A note before I begin: Fourteen years ago, I began writing this blog to have a small measure of time that was not focused on the grim news of the Iraq War. I hoped my words would give readers a minute away from those realities as well. Now, unimaginable seismic changes are affecting all of our lives. But my original goal will remain the same: to write a few words on an eclectic array of informative, thought-provoking or humorous topics that are not focused on the larger problems of our world. May we all find the balance needed to survive these perilous times.

“This is so delicious”, I’ve often said to my husband as we are enjoying a meal together. We both value the pleasure of the senses, and taste provides daily joy.

Understanding why things taste good (or awful) is a complex matter. The four tastes of sweet, sour, bitter and salty have been known since ancient times. But our taste buds themselves were not discovered until the nineteenth century. The tongue was mapped by scientists in the early twentieth century: the tip of the tongue for sweet, the sides for sour, the back for bitter and overall for salty.

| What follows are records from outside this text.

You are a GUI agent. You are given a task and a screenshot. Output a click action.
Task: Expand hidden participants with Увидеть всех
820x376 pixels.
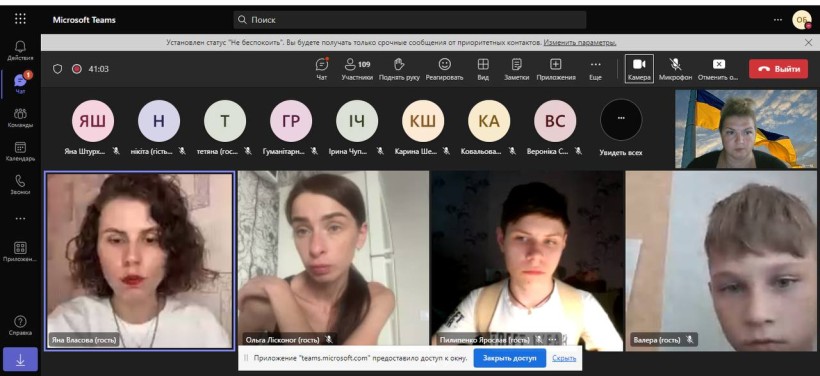(621, 129)
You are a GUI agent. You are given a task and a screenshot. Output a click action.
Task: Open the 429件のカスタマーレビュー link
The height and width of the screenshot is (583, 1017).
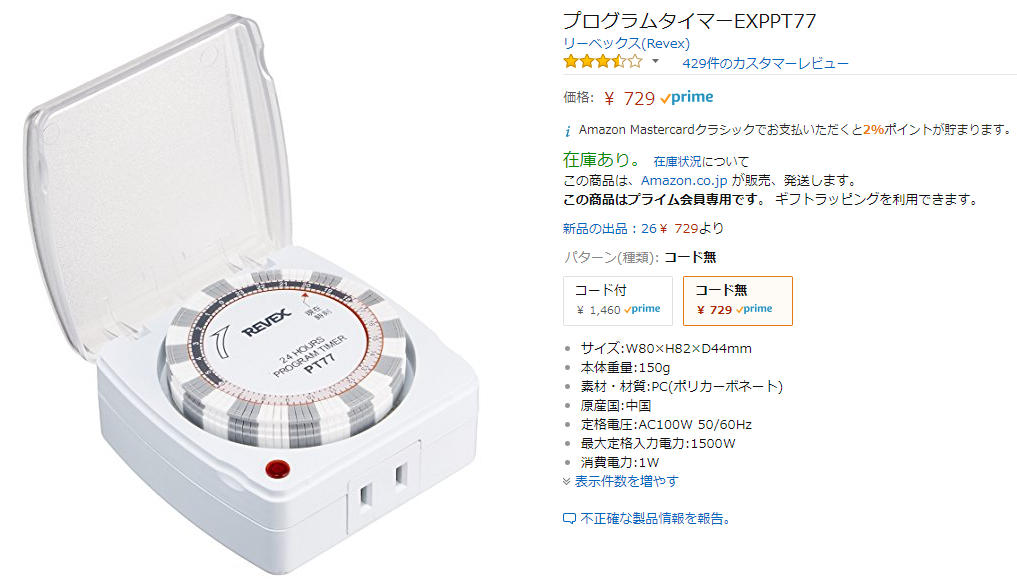[x=765, y=64]
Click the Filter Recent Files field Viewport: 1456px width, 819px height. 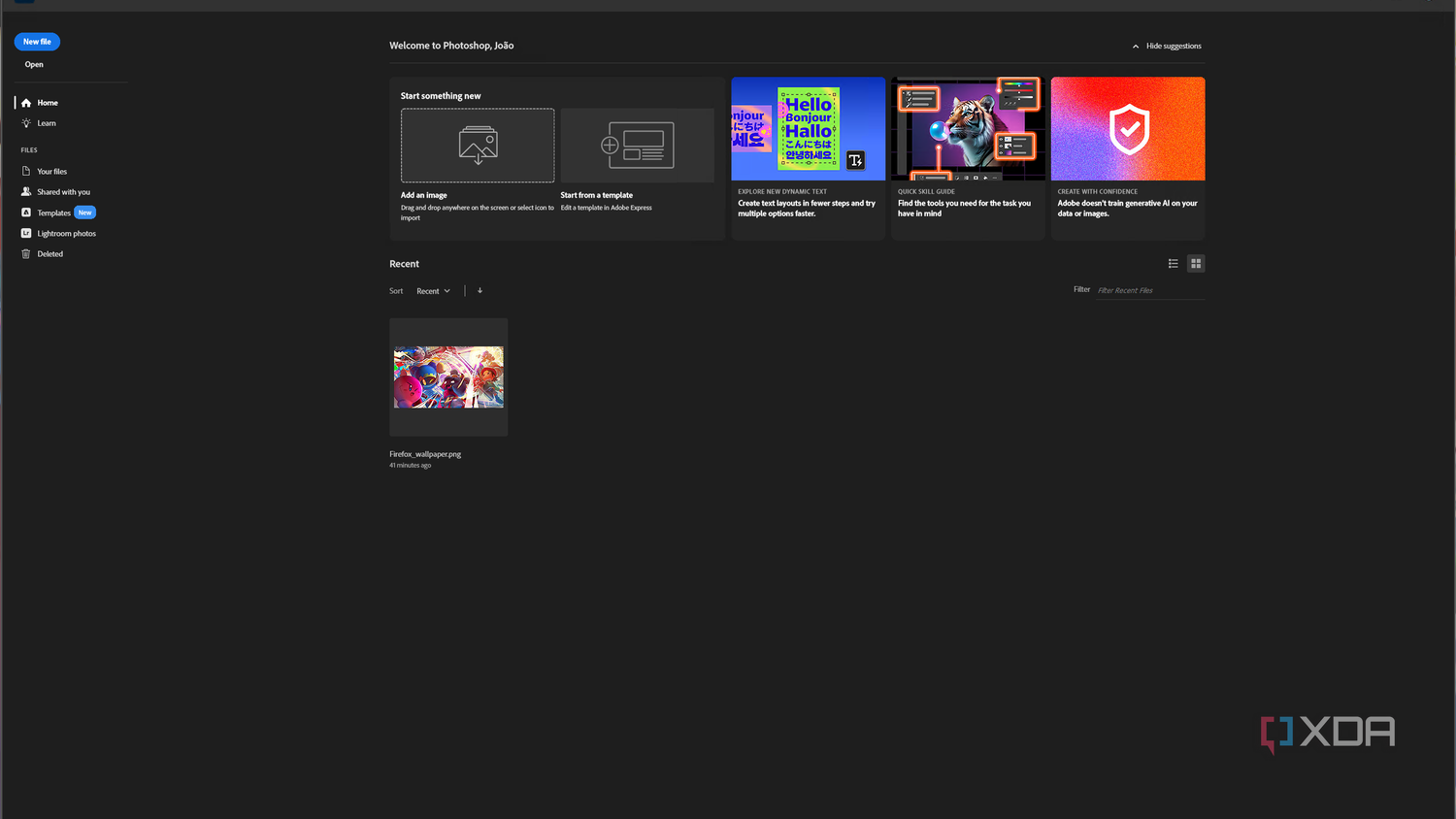coord(1149,289)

Another advance in the science of taste occurred in the twentieth century when a Japanese chemist, Kikunae Ikeda, began searching for a new taste which he called “Imami”, the Japanese word for delicious. “There is a taste,” he said, “that is common to asparagus, tomatoes, cheese and meat that is not one of the four well-known tastes.”

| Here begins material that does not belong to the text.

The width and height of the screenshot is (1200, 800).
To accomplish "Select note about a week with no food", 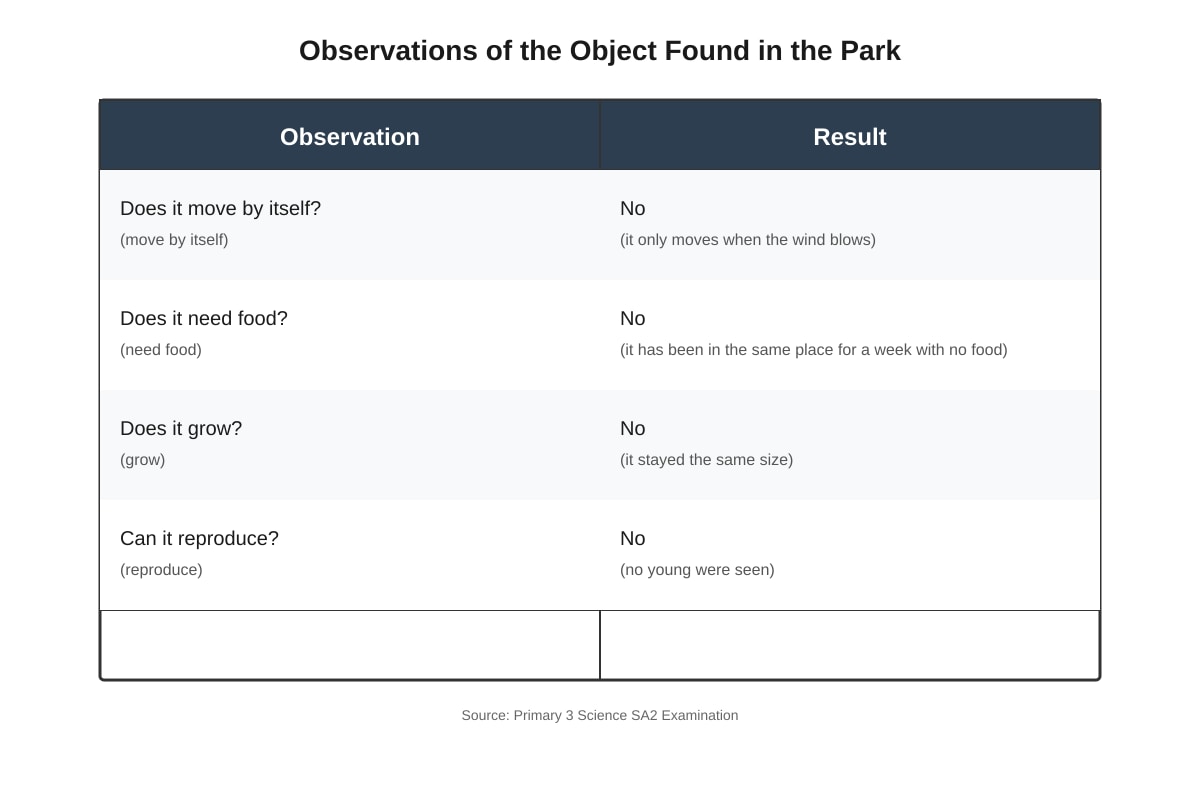I will click(814, 350).
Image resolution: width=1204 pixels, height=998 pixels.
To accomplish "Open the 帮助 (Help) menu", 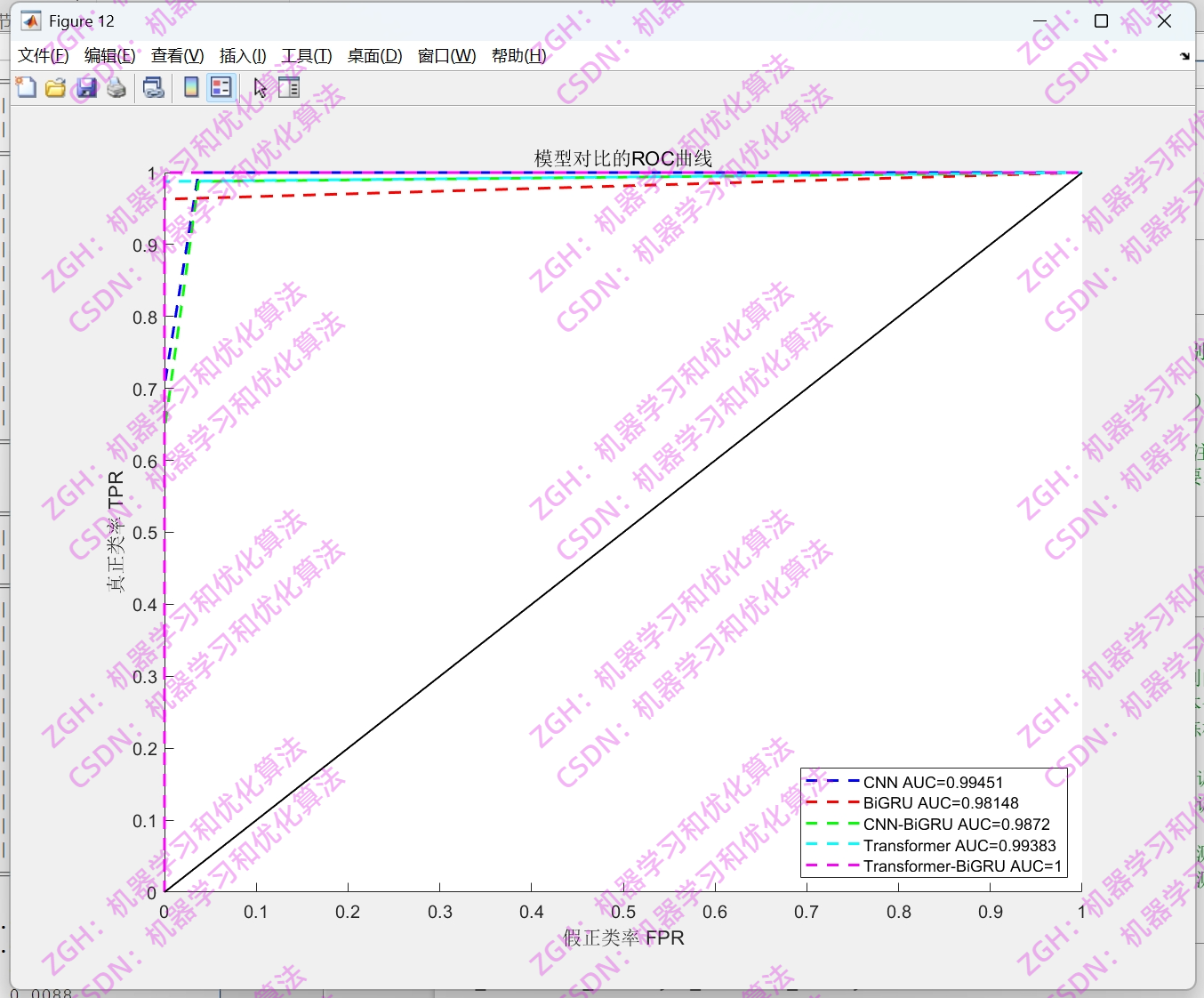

After years of patient work and ridicule from western scientists, Ikeda discovered the previously unknown taste which is of “L-glutamate, the dominant amino acid in the composition of life.” It took ninety years from Ikeda’s discovery of Imami for scientists to locate the two taste receptors on the tongue that sense L-glutamate and L-amino acids.

The famous chef and cookbook author, Escoffier, gave another advance in the understanding of taste when he declared,”a dish is flat and insipid unless it is served boiling hot.” Hot food has volatile molecules which evaporate into the air releasing tempting odors. Cold food relies entirely on the taste buds. Scientists estimate that about 90% of what we think of as taste is actually smell. A cold sandwich sitting on a kitchen counter will not help sell a house; bread baking in the oven will.

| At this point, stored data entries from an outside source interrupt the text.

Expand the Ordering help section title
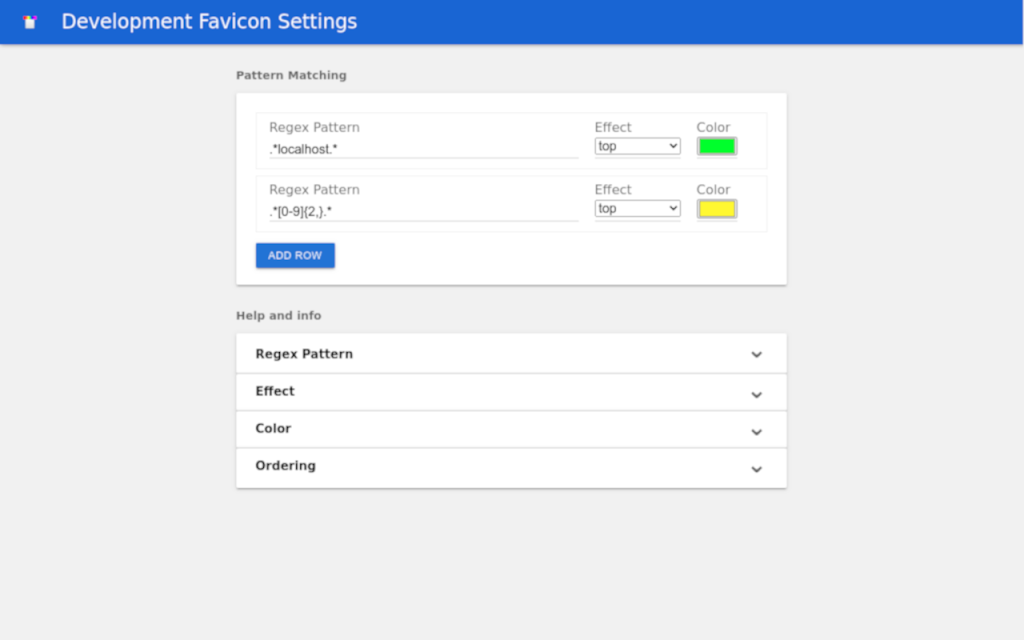coord(285,465)
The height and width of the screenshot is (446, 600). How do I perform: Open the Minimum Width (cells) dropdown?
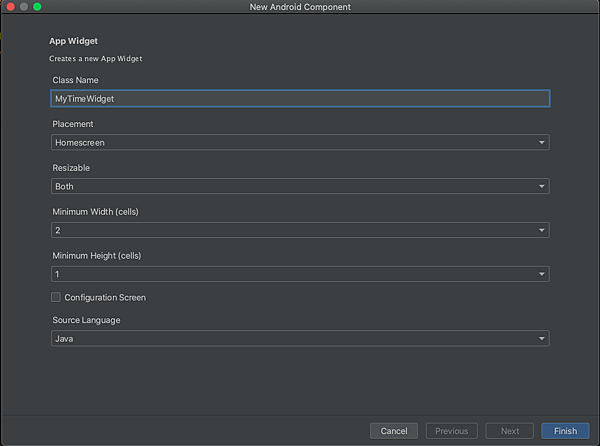click(300, 230)
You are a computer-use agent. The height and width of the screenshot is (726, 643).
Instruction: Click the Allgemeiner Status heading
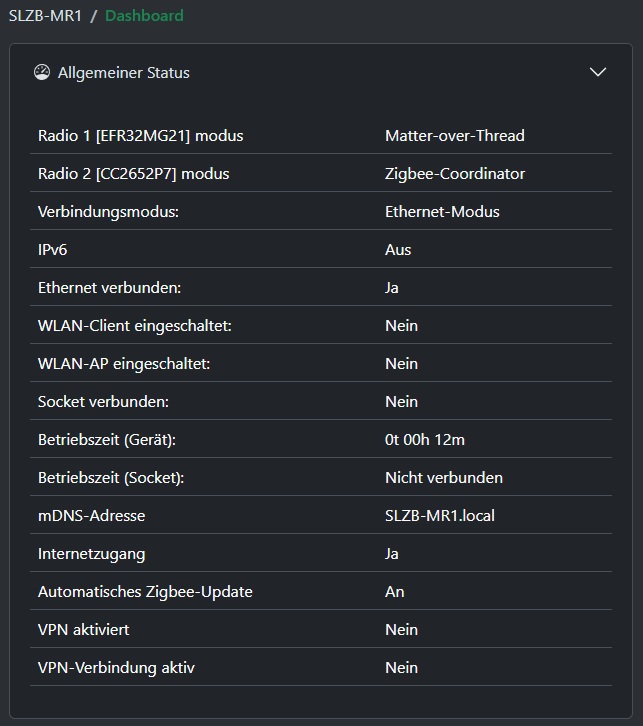(x=124, y=73)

And, finally, a huge factor in our sensation of taste is subjectivity. A diabolical experiment (for the participants) by a professor at the University of Bordeaux illustrates this point. He invited fifty-one wine experts to give their impressions of two glasses of wine, one red wine and one white wine. Every single participant evaluated the red wine in words commonly used to describe a hearty red wine. Not one figured out that the “red” wine was the same as the white wine with the addition of a tasteless red food coloring.

Taste is a trickster. It is also my first criteria when cooking…….does it TASTE GOOD? I’ll worry about the antioxidants later.